Part Number: TSW1400EVM
Other Parts Discussed in Thread: DAC5681EVM

Myself and my lab group are interested in purchasing the TSW1400EVM and interfacing it with the DAC5681EVM. 

We have some specifications, and I am wondering if the combination of these devices can accomplish our goals:

  1. Generating arbitrary waveforms of 10 microseconds long at 1 Gsps.
  2. +/- 1V amplitude with computer control
  3. Generation of sine waves that can sweep from 100MHz to 200MHz
  4. Triggering rate of 100kHz
  5. Record Length of 10,000 samples
  6. What is the update time?
  7. Are both devices needed or can we send a waveform directly to the DAC5681EVM from a computer without the TSW1400EVM?
  • Hi Ryan, please see my answers to each of your questions below.

    1. Yes, this is possible. This will be a 10k point signal. (1GSPS * 10*10^-6 seconds) = 10k samples.
    2. You can use our software to scale the input codes to any amplitude under full scale if desired. Optionally, you can use python or MATLAB to create the input pattern as a csv file and upload this to our software, but this is not a "real-time" application. If you want to change the input scale as a response to some control loop you will have to develop FPGA firmware for LVDS interface and load using intel quartus.
    3. Our software doesn't allow for creating chirp signals. I imagine something in python or MATLAB exists for creation of chirps. Once created, you can upload the custom pattern.
    4. The FPGA cannot trigger at 100kHz. 
    5. Yes
    6. The update time is going to be limited strictly by the software controlling the FPGA mainly being how fast the new data can be loaded into HSDC Pro (for a 10k point signal, it should be around ~0.25 seconds) as well as the DAC latency (negligible when compared to 0.25 seconds)
    7. Both devices are needed. The computer loads the high speed pattern to the FPGA over USB and then the FPGA sends the data to the DAC over the LVDS interface. There is no way to generate waveforms at these speeds without an FPGA for a traditional high speed DAC.

    I would suggest for you and your team to look into configurable DDS (direct digital synthesis) devices. What you are talking about may be much simpler to achieve using a DDS part. Unfortunately TI doesn't offer any DDS devices at this time. A quick search online should get you started.

    Thanks, Chase 

  • Chase,

    Great, thank you so much for the help. I have one more inquiry then: what is the maximum trigger rate of the FPGA?

  • My guess is around 1 Hz for TSW1400EVM, there are a lot of factors such as computer speed but the main drawback is the USB2.0 interface for the FPGA.
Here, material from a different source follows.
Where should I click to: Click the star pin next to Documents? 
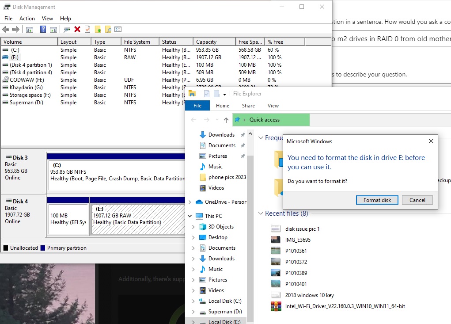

  • Note that in the original post, instead of every 0 25 seconds it's moreso like once every 1 second. I was thinking of a different board when I answered that question this morning. 

  • Hi,

    Could you explain the triggering a bit more? 1 Hz seems very slow, especially since these devices are designed for high-speed data acquisition. Thanks!

  • For ADC, our evaluation platform is designed for taking deep captures but not for real time evaluation. Our software triggers the FPGA to begin storing captured data into memory on our FPGA evaluation board (whether the trigger is simply pressing the Capture button or if using external hardware trigger). The software has to load the memory off of the TSW1400EVM and display data into the HSDC Pro window. For evaluation of DAC, the opposite is true. The pattern must first be loaded into TSW1400EVM memory. Afterwards the trigger will begin data output from FPGA to DAC. The out of box evaluation platform is focused on testing performance of our devices in deep captures/patterns and not necessarily intended to support testing on edge cases. The slow trigger is a result of the software and there is no way to speed it up.

    Thanks

  • Hi,

    Thank you very much for the response. From my understanding so far, it seems as though the FPGA triggers the DAC at 1Hz. Would it be possible to trigger the DAC externally? Essentially we would use the TSW1400EVM to create and load the waveform to the DAC, but use a trigger solely on the DAC to synchronize the output with our other equipment.

    Thanks.

  • Ryan, what do you mean by sychronize with external equipment? If you are referring to 10MHz reference locking the DAC output to other test equipment simply providing a clock into the DAC from a source which is reference locked is all that is needed. The DAC output waveform that is loaded to the FPGA will repeat continuously so I am not sure what else you are referring to by synchronize other than a 10MHz ref lock.

    Thanks

  • Hi,

    In many experimental setups, precise timing and synchronization are crucial to ensure accurate measurements and data acquisition. The triggering rate of the DAC is necessary to control the timing of the output waveform, which can be essential when coordinating the DAC output with our other pieces, such as our cameras or pump-probes. Is this the process described by 10MHz reference locking?

    Thanks.

  • 10MHz reference locking ensures the reference oscillator between any pieces of test equipment (reference oscillators are used to generate all clocks in test equipment's system) will be perfectly synchronized, meaning signals, mainly the frequency aspect of signals, are measured with exactness instead of measuring as a frequency which is close to another frequency. 240MHz will read as 240MHz when equipment is reference locked where the same 240MHz may read as 239.898MHz when the equipment is not reference locked.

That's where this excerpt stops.